調達価格の算定ベースである「効率的な費用」が日本で高くなる理由の2つめである「非効率な費用をもとに算定されている」可能性に、既に上記の話の中で触れていますが、王少し掘り下げてみます。

上記の倉庫の例では、システムコストが27万円/kWとなっています。これは調達価格等算定委員会が依拠しているデータである37.5万円/kW50kWから500Wの平均)よりもかなり低い価格となっています。それでも、国際的な基準でみるとまだ高いように思います。例えば、昨年の11月に中国を訪問した時、太陽電池モジュールの価格は単結晶で既に5元/Wを切っていました。設置込みのシステムコストでも8000元/kWくらいでした。201358日時点での単結晶モジュールのワット単価(スポット価格)を見ますと平均で0.68ドルとなっています(http://pv.energytrend.cn/pricequotes.html)。今の円安でも日本製の半分近くの価格です。

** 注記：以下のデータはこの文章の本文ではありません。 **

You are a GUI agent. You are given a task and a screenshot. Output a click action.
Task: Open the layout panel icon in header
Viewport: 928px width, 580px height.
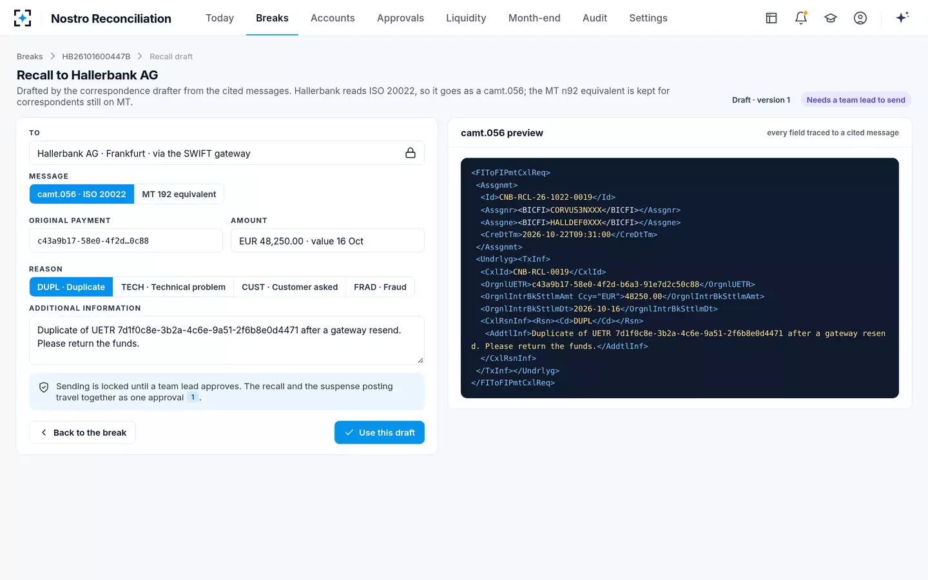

中国製の品質に対する不安など様々な理由から(輸入品の普及が遅い理由は別に説明します)、特に家庭用太陽電池では、輸入品の割合が小さいのが現状です。太陽光発電協会のデータではセル・モジュールの輸入比率は2012 10-12月で36%程度に過ぎません(エネルギー庁の資料によれば家庭用は14%に過ぎない)。しかし高い国内パネルを利用したシステムの費用を「効率的な費用」として算定ベースにすることには疑問があります。

国内企業の保護という目的が絡んでいるのかもしれませんが、それは冒頭で述べた3つの理由から、長期的にはむしろ逆効果だと思います。

内外価格差の要因の中には、絶対的に土地が足りないため土地取得価格が高くなるとか、人件費の高さといった、現状では不可避な要因もあるとは思います。「効率的な費用」が高くなる1つめの要因です。しかしそれよりは、競争的でない市場における平均的な費用を「効率的な費用」として調達価格の算定基準としていることが問題であるように思われます。

しかも問題はもう少し複雑です。

高い調達価格に合わせて市場価格が決められ、その市場価格に合わせて調達先が決められる(高い国内業者)。それと同時に企業のコスト削減努力の水準が規定され(低めに)、そうして下げ止まる市場価格に合わせて、次の調達価格が決められるという循環が起きているのではないでしょうか。こうして国際価格からかけ離れたガラパゴス的調達価格が維持されてしまっている。

もちろんこれは続きません。そして調達価格を急に下げざるを得なくなった時に、国内企業が大きなダメージを受ける。これを何とか避けなければと思います。